Supplied data →

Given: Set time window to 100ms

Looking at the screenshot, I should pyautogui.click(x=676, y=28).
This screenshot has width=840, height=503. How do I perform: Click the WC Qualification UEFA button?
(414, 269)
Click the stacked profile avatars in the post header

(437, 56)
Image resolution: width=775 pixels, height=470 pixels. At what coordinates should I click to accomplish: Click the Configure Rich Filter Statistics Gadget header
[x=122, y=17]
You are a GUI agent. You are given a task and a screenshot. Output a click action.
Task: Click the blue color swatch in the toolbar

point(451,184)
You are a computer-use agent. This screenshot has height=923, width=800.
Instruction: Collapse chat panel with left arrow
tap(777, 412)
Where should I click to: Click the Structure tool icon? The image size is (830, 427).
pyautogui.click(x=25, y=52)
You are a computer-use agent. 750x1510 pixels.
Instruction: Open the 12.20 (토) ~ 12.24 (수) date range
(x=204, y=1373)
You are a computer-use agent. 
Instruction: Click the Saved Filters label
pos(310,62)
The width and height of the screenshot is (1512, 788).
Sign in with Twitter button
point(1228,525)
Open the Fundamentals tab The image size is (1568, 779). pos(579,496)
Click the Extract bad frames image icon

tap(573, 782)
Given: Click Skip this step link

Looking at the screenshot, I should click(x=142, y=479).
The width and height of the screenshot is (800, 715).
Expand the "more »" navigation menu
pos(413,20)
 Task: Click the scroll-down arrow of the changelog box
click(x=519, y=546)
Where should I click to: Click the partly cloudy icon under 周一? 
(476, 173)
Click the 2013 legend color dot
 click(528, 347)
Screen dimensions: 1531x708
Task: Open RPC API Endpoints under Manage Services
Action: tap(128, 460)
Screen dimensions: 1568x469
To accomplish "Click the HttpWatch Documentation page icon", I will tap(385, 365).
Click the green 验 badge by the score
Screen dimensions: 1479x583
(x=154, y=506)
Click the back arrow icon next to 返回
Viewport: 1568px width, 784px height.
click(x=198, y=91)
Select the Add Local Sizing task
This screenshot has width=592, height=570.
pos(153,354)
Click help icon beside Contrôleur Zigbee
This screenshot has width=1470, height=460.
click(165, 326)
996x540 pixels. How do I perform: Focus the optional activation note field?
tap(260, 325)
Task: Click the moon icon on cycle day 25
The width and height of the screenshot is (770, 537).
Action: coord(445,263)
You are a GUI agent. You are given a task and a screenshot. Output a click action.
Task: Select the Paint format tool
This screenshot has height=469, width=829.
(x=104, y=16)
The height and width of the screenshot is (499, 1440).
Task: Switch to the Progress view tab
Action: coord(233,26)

Activity → Return the records in full. Omit nothing.

Reply →
Given: Set time window to 100ms

Looking at the screenshot, I should pyautogui.click(x=676, y=28).
This screenshot has width=840, height=503. How do I perform: Click the WC Qualification UEFA button?
(414, 269)
Click the stacked profile avatars in the post header

(437, 56)
Image resolution: width=775 pixels, height=470 pixels. At what coordinates should I click to accomplish: Click the Configure Rich Filter Statistics Gadget header
[x=122, y=17]
You are a GUI agent. You are given a task and a screenshot. Output a click action.
Task: Click the blue color swatch in the toolbar

point(451,184)
You are a computer-use agent. This screenshot has height=923, width=800.
Instruction: Collapse chat panel with left arrow
tap(777, 412)
Where should I click to: Click the Structure tool icon? The image size is (830, 427).
pyautogui.click(x=25, y=52)
You are a computer-use agent. 750x1510 pixels.
Instruction: Open the 12.20 (토) ~ 12.24 (수) date range
(x=204, y=1373)
You are a computer-use agent. 
Instruction: Click the Saved Filters label
pos(310,62)
The width and height of the screenshot is (1512, 788).
Sign in with Twitter button
point(1228,525)
Open the Fundamentals tab The image size is (1568, 779). pos(579,496)
Click the Extract bad frames image icon

tap(573, 782)
Given: Click Skip this step link

Looking at the screenshot, I should click(x=142, y=479).
The width and height of the screenshot is (800, 715).
Expand the "more »" navigation menu
pos(413,20)
 Task: Click the scroll-down arrow of the changelog box
click(x=519, y=546)
Where should I click to: Click the partly cloudy icon under 周一? 
(476, 173)
Click the 2013 legend color dot
 click(528, 347)
Screen dimensions: 1531x708
Task: Open RPC API Endpoints under Manage Services
Action: tap(128, 460)
Screen dimensions: 1568x469
To accomplish "Click the HttpWatch Documentation page icon", I will tap(385, 365).
Click the green 验 badge by the score
Screen dimensions: 1479x583
(x=154, y=506)
Click the back arrow icon next to 返回
Viewport: 1568px width, 784px height.
click(x=198, y=91)
Select the Add Local Sizing task
This screenshot has width=592, height=570.
pos(153,354)
Click help icon beside Contrôleur Zigbee
This screenshot has width=1470, height=460.
click(165, 326)
996x540 pixels. How do I perform: Focus the optional activation note field?
tap(260, 325)
Task: Click the moon icon on cycle day 25
The width and height of the screenshot is (770, 537).
Action: coord(445,263)
You are a GUI agent. You are given a task and a screenshot. Output a click action.
Task: Select the Paint format tool
This screenshot has height=469, width=829.
(x=104, y=16)
The height and width of the screenshot is (499, 1440).
Task: Switch to the Progress view tab
Action: coord(233,26)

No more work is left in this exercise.